━━━ Given entries
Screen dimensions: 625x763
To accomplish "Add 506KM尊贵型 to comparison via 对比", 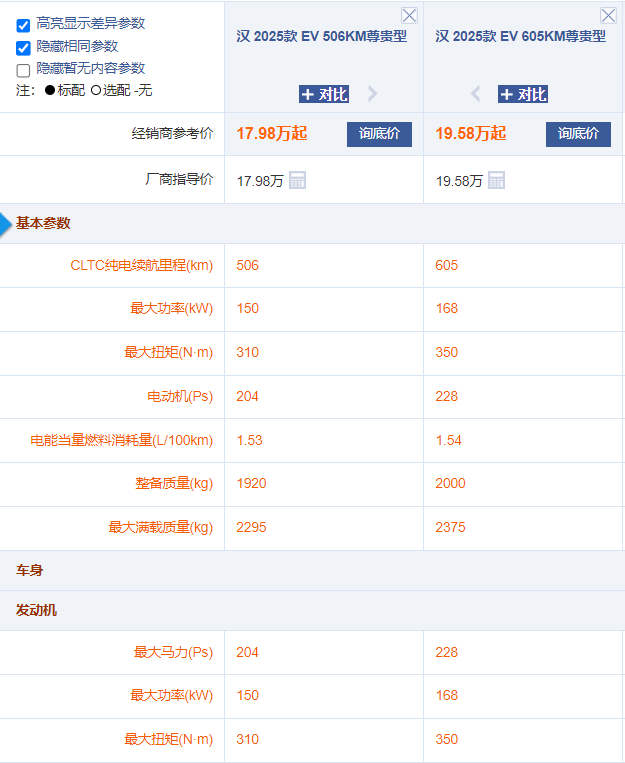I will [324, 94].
━━━━━━
━━━ Given entries
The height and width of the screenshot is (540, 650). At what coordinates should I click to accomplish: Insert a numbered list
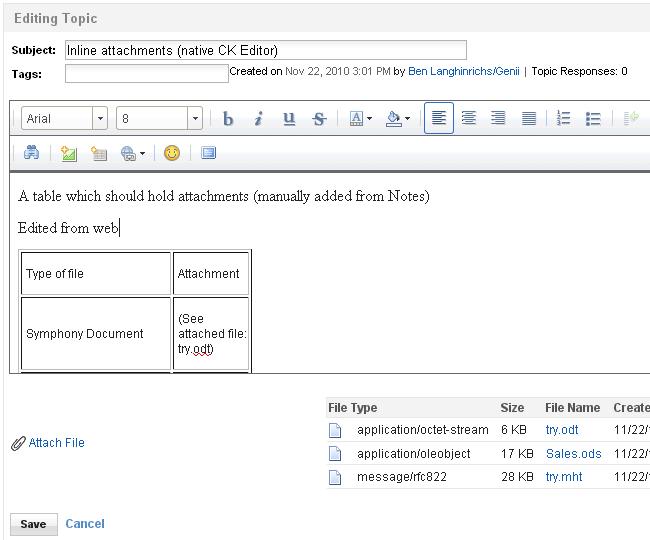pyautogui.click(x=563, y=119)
━━━━━━
━━━ Given entries
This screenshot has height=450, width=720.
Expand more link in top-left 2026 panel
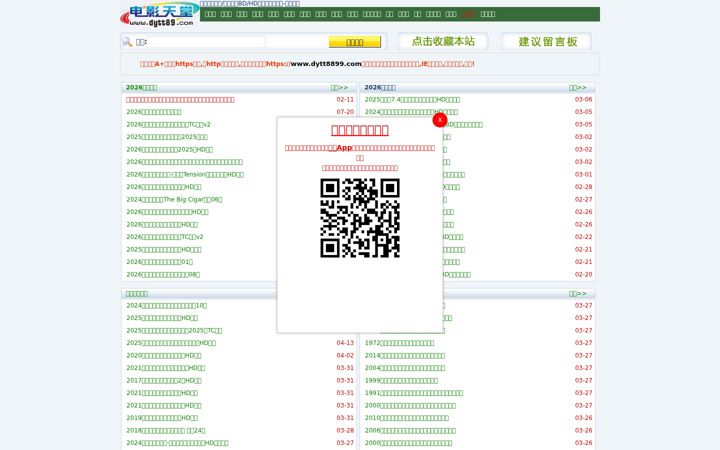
━━━━━━
In the listing above, find the line with "This screenshot has height=450, width=720." and the line with "Expand more link in top-left 2026 panel". Output those two lines and every line between them, exactly as written.

Response to the exercise
This screenshot has height=450, width=720.
Expand more link in top-left 2026 panel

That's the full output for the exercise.